**Given records**:
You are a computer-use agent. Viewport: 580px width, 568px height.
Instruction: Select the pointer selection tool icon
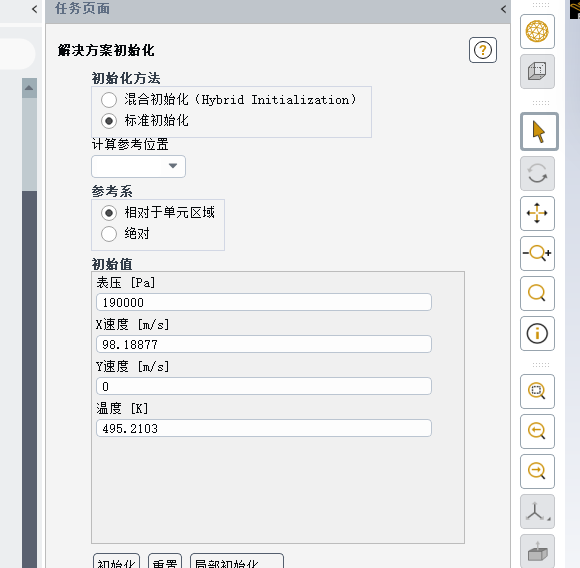539,132
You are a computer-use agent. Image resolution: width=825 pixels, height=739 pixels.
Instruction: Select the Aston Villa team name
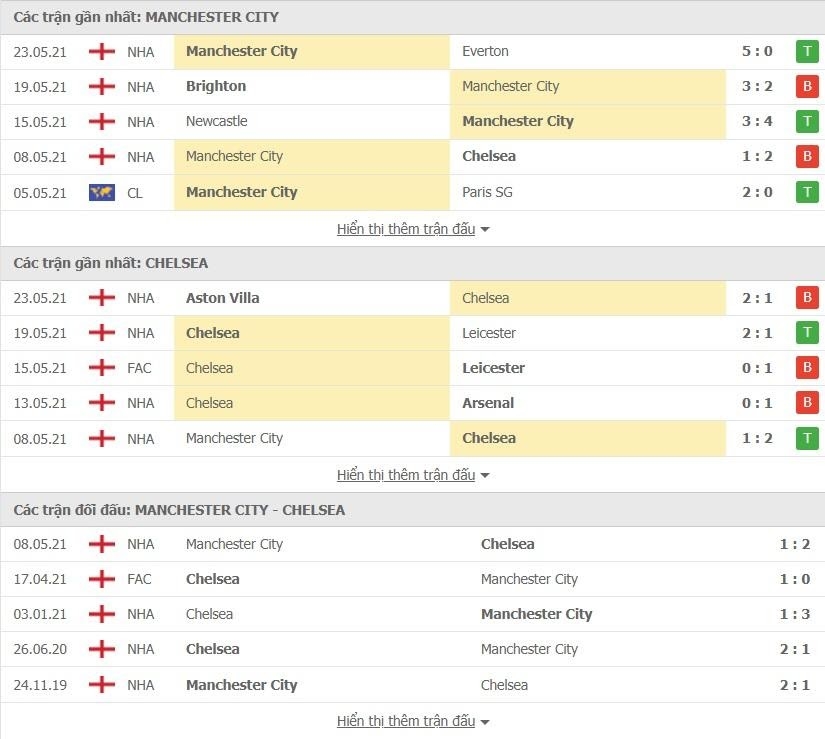point(222,298)
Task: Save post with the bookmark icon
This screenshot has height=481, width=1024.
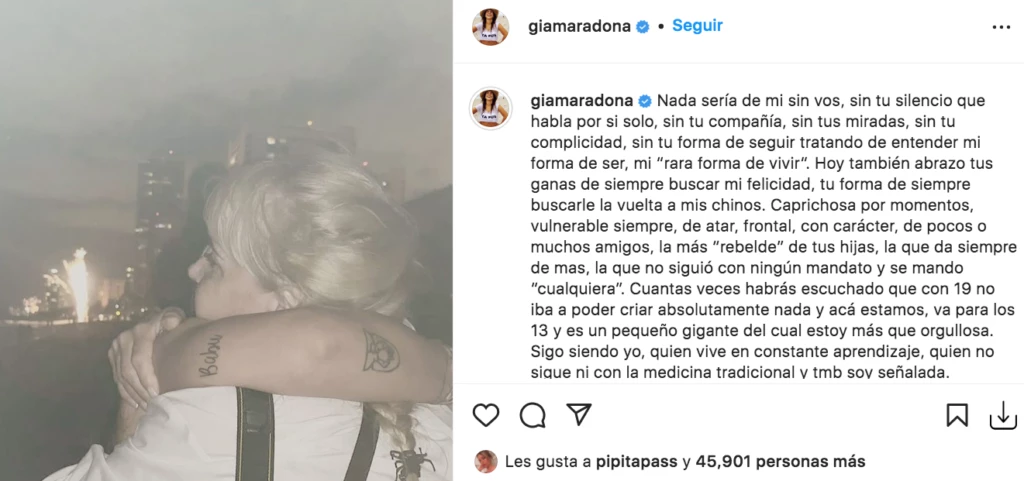Action: [x=957, y=415]
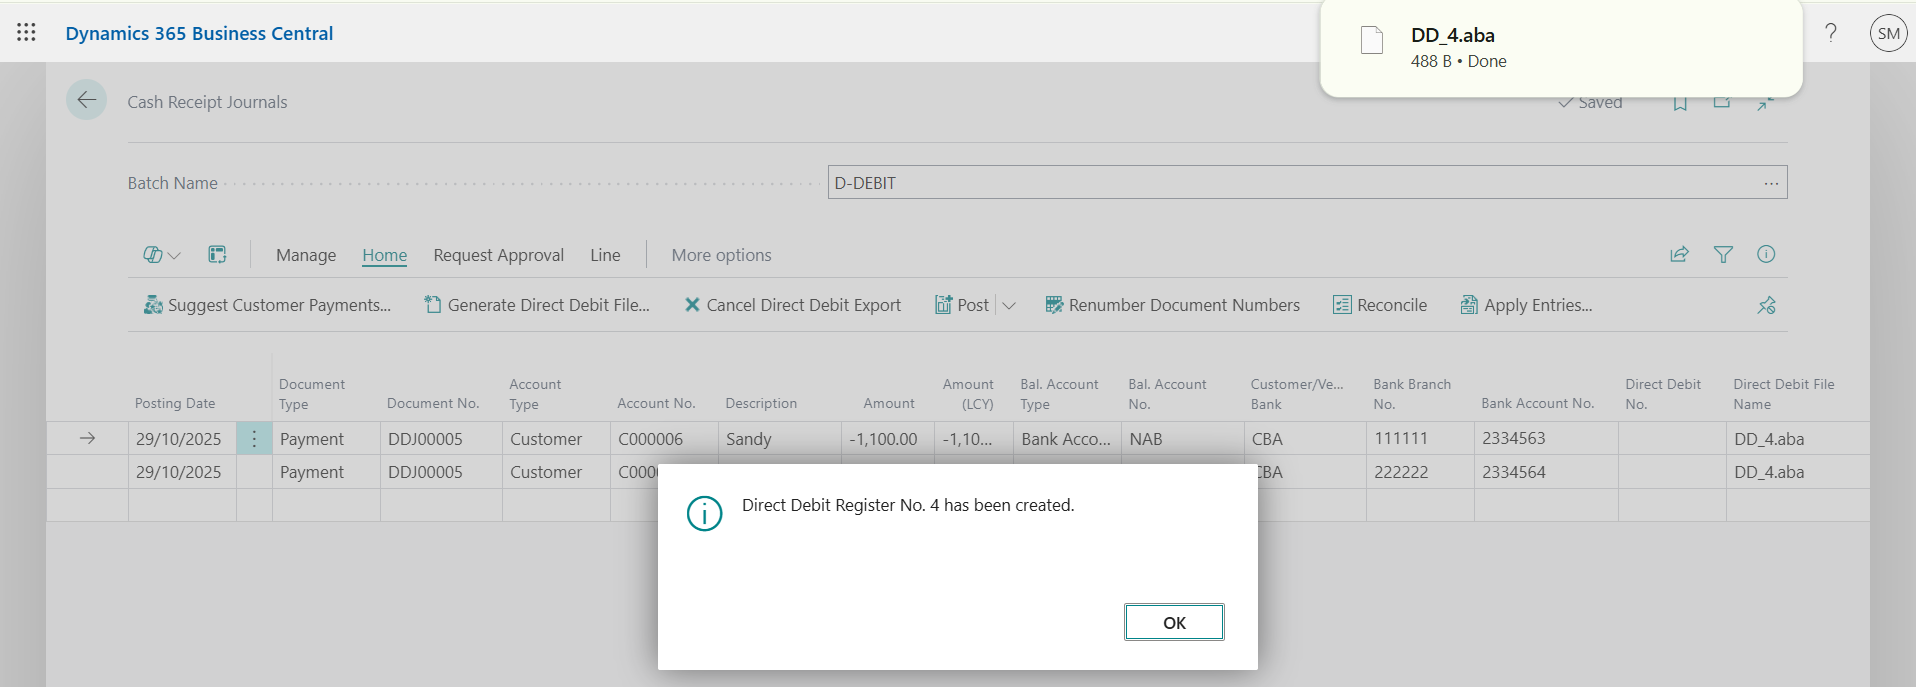Click the D-DEBIT batch name field
Screen dimensions: 1916x687
click(1290, 183)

**Exercise aim**:
Please arrange the lines of the records into a numbered list, starting with the line containing "You are a computer-use agent. Image" and running through the end of the records, both ends included. Omit blank lines and leave the pictures out.

**Task solution**:
1. You are a computer-use agent. Image resolution: width=825 pixels, height=739 pixels.
2. Instruction: Select the Aston Villa team name
3. point(222,298)
4. Task: Save post with the bookmark icon
5. This screenshot has height=481, width=1024.
6. Action: [x=957, y=415]
7. Click the D-DEBIT batch name field
8. Screen dimensions: 1916x687
9. click(1290, 183)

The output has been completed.